# [EXERCISE DIRECTIONS]
In the listing below, rewrite the lines starting with the line containing "Click the top AVS box" through the line containing "Viewport: 1209px width, 806px height. pos(1041,478)", swapping "box" for "tile" and leaving everything else as it is.

Dataset records:
◆ ◆ ◆ ◆ ◆

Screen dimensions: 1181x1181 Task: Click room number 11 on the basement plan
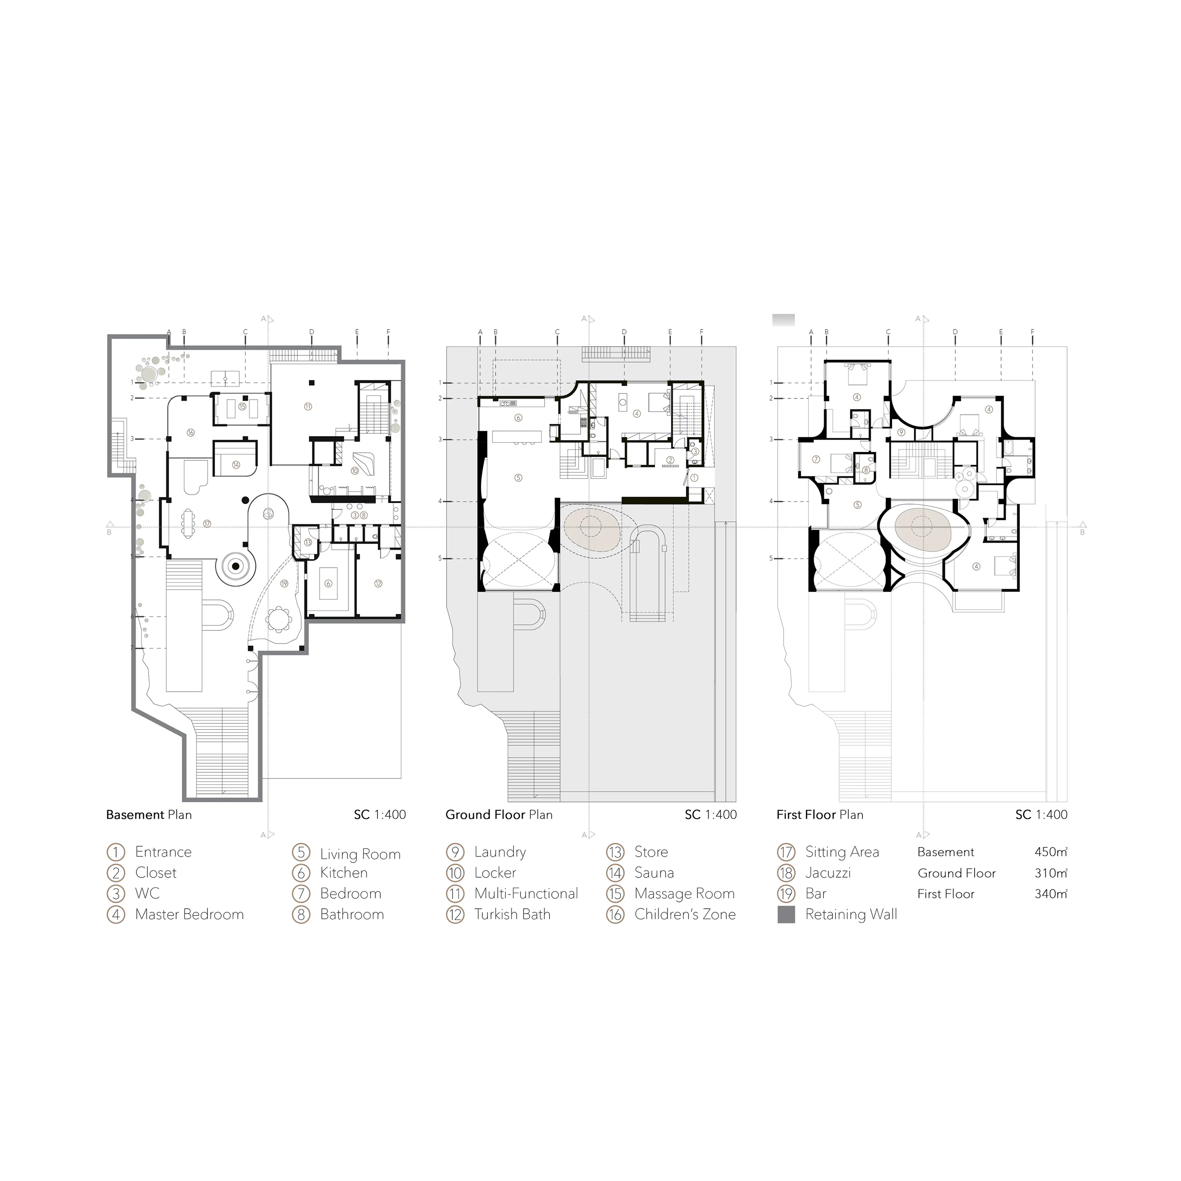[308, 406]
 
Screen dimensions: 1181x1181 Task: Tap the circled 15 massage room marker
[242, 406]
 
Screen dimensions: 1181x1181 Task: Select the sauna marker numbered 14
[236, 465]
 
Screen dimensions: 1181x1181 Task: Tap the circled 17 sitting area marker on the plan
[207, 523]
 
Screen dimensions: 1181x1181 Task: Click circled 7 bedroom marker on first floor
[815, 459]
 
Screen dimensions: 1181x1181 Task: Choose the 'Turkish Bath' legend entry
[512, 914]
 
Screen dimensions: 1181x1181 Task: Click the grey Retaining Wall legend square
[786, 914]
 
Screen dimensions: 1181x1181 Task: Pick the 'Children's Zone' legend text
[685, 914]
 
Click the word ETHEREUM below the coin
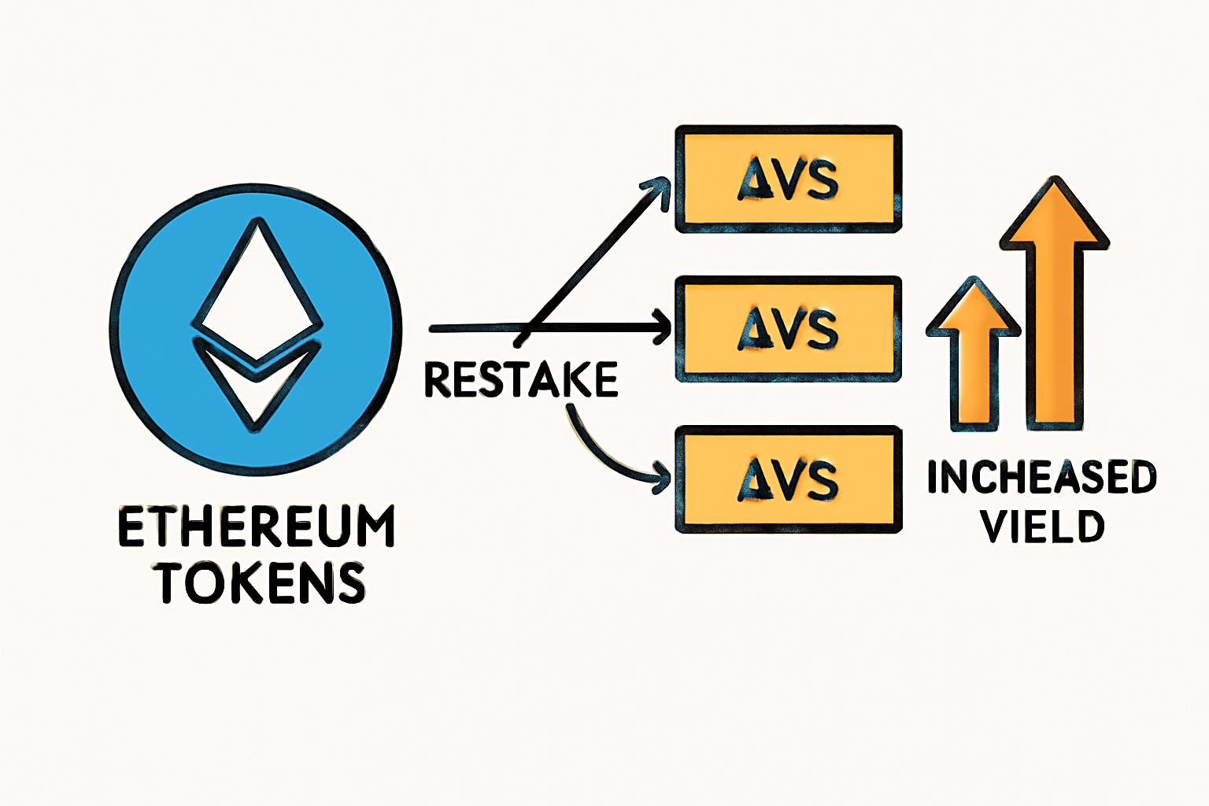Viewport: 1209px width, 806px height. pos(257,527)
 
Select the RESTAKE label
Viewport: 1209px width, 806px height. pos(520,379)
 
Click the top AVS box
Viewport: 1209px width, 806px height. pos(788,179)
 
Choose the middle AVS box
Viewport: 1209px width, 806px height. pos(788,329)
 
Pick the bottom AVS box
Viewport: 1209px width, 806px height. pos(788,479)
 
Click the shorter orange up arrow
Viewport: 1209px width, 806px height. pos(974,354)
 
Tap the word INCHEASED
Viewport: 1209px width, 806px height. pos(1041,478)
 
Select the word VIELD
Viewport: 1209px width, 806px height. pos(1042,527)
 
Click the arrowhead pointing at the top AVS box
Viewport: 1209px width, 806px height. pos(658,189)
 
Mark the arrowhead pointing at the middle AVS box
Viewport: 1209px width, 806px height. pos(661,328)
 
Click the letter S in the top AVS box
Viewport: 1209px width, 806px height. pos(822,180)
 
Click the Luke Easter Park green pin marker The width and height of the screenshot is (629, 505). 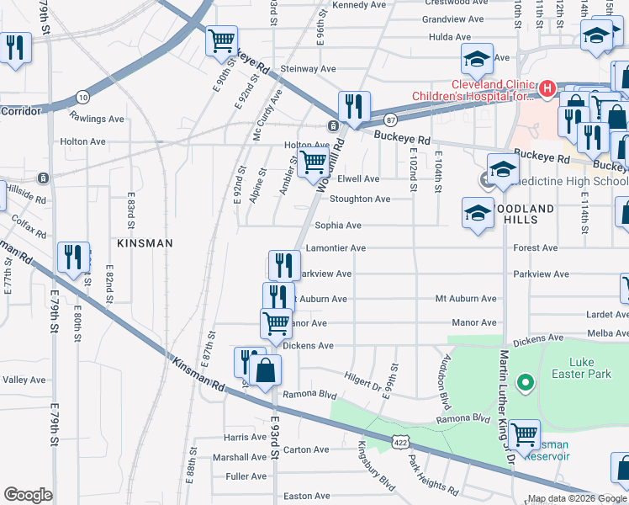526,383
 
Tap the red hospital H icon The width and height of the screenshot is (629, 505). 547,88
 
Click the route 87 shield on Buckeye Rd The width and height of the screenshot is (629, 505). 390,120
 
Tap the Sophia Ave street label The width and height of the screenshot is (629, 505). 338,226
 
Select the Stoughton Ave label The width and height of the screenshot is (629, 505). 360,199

◆ ◆ ◆ ◆ ◆

# [EXPECTED OUTPUT]
Click the top AVS tile
Viewport: 1209px width, 806px height. pos(788,179)
 
Choose the middle AVS tile
Viewport: 1209px width, 806px height. pos(788,329)
 
Pick the bottom AVS tile
Viewport: 1209px width, 806px height. pos(788,479)
 
Click the shorter orange up arrow
Viewport: 1209px width, 806px height. pos(974,354)
 
Tap the word INCHEASED
Viewport: 1209px width, 806px height. pos(1041,478)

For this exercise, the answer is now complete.